What they don’t tell you about speaking out (and having different views)

If you are privileged enough to go to college, then hopefully you are challenged, faced with hard decisions, and exposed to new ideas. College is meant to be a place of self-realization, exploration, and enlightenment. I spent five years as an undergrad and didn’t fully realize how much college changes you until my last year. I realized pretty quickly that I had abandoned my ultra-conservative roots and picked up a more liberal, left-winged way of thinking. From the Black Lives Matter movement to DAPL, I consistently had different opinions than my loved ones (specifically on Facebook).

I am a loud and proud individual.

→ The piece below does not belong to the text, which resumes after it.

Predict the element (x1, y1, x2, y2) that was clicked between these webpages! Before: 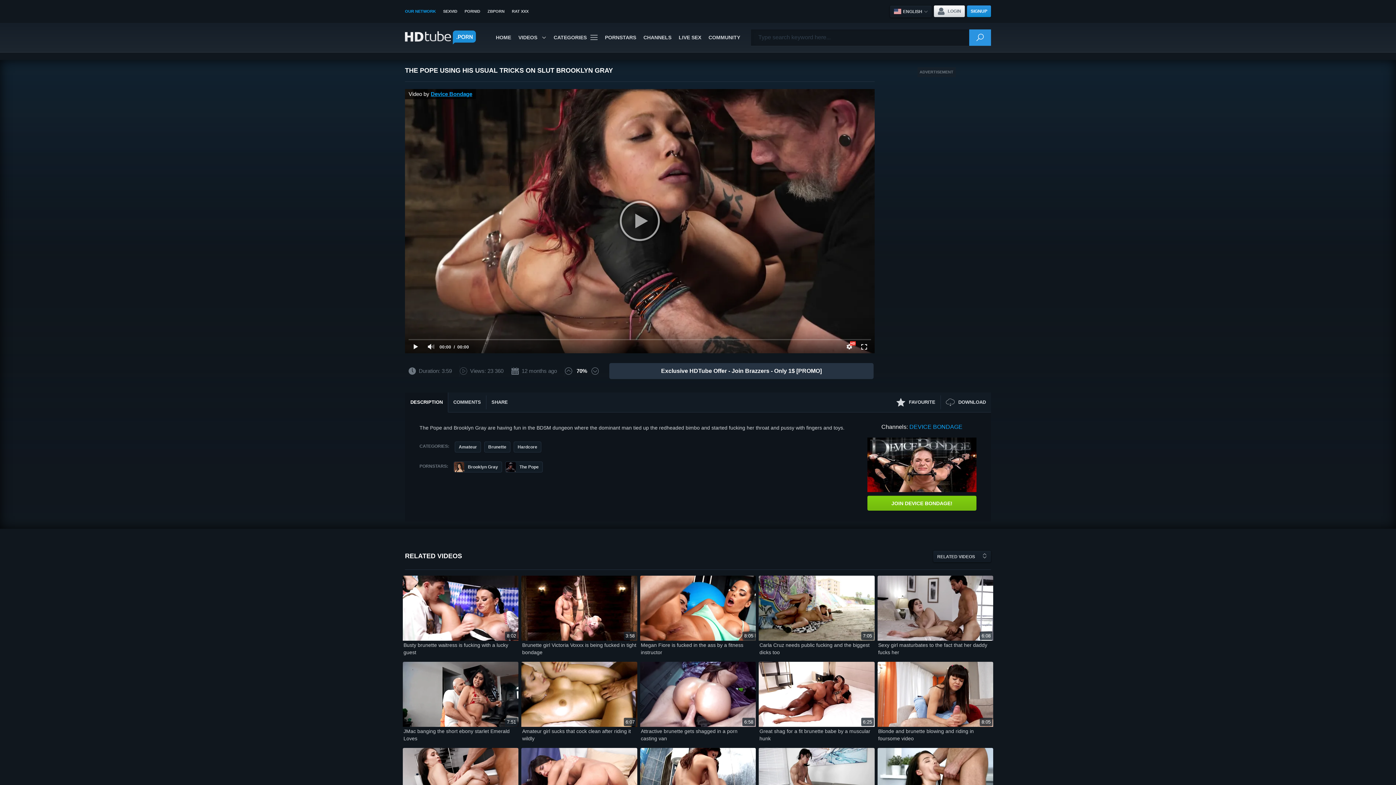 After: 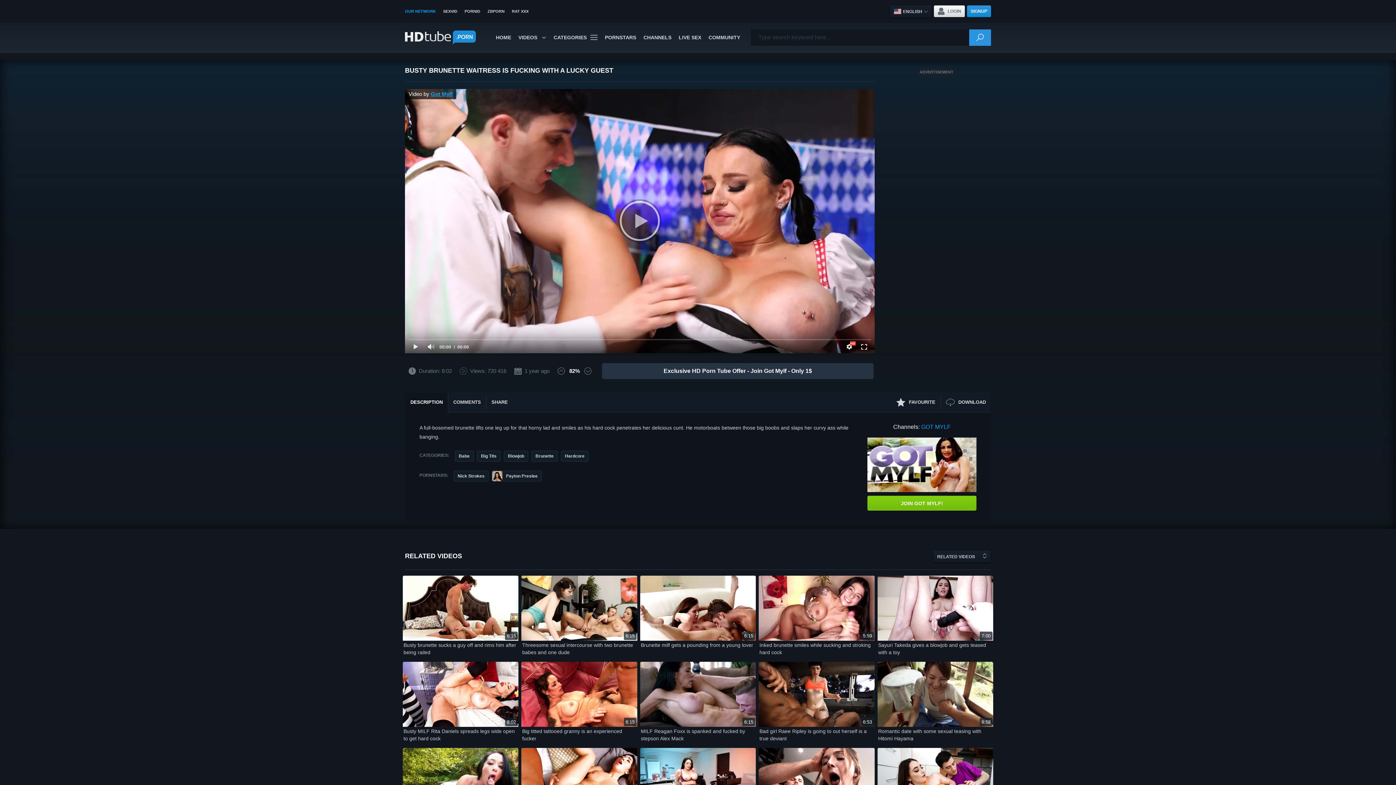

I am privileged as hell. I suffer from white guilt but choose not to be immobilized by it. I am a God fearing Christian. I am all of these things and more, yet I find myself constantly questioning my role, what society is suppose to be, and how to make a true difference. All of these things I have learned about on the job, in the classroom, on a Saturday night three drinks deep at a bar. There is so much knowledge I have gained, questioned, and created – however they don’t tell you everything.

They don’t tell you how to respond to harsh criticism to your ideals and beliefs by your friends. They don’t tell you how awkward it will be at family events whenever you’re the “flaming liberal” who has betrayed their conservative upbringing. They don’t tell you about the tears, rage, and fear you feel (all at once) when a family member you have loved, looked up to, and have worshiped all your life tells you they don’t know who you are anymore, that you have betrayed your heritage – essentially cutting ties. They don’t tell you the pain you will go through as you change into the person your trying to become.

They don’t tell you that sometimes you will wonder why you even bother to speak out about injustices, the hypocrisy, and the hatred. They don’t tell you that your family will slowly walk away whenever you don’t sit on the same side of the political spectrum. They don’t tell you have you sit, for hours, wondering if all you have done is even worth it. There is so much they don’t tell you – so here I sit, wondering if my activism, yearning for a socially just society, and hundreds of hours of self-education is even worth it. What am I really accomplishing? Is it even worth it?

I don’t know. I am terrified. My greatest fear is being lonely. They don’t tell you about all the shit that comes with picking the high road, the road less traveled, the road not in-line with your family. I am so young, yet I feel so old. I am so privileged, yet I feel like I have lost so much. No one told me that I would be where I am at right now. The only thing I have left to do is pray, read, meditate, and reflect. I don’t know what I am meant to do in this life – what I know now is that it gets real ugly, real painful, real. This is not the guilt confession of another white ally. This is not the bickering of a privileged male. This is true hurt, true confusion, true desperation. This is so much and more – the things that did tell me when I started this journey.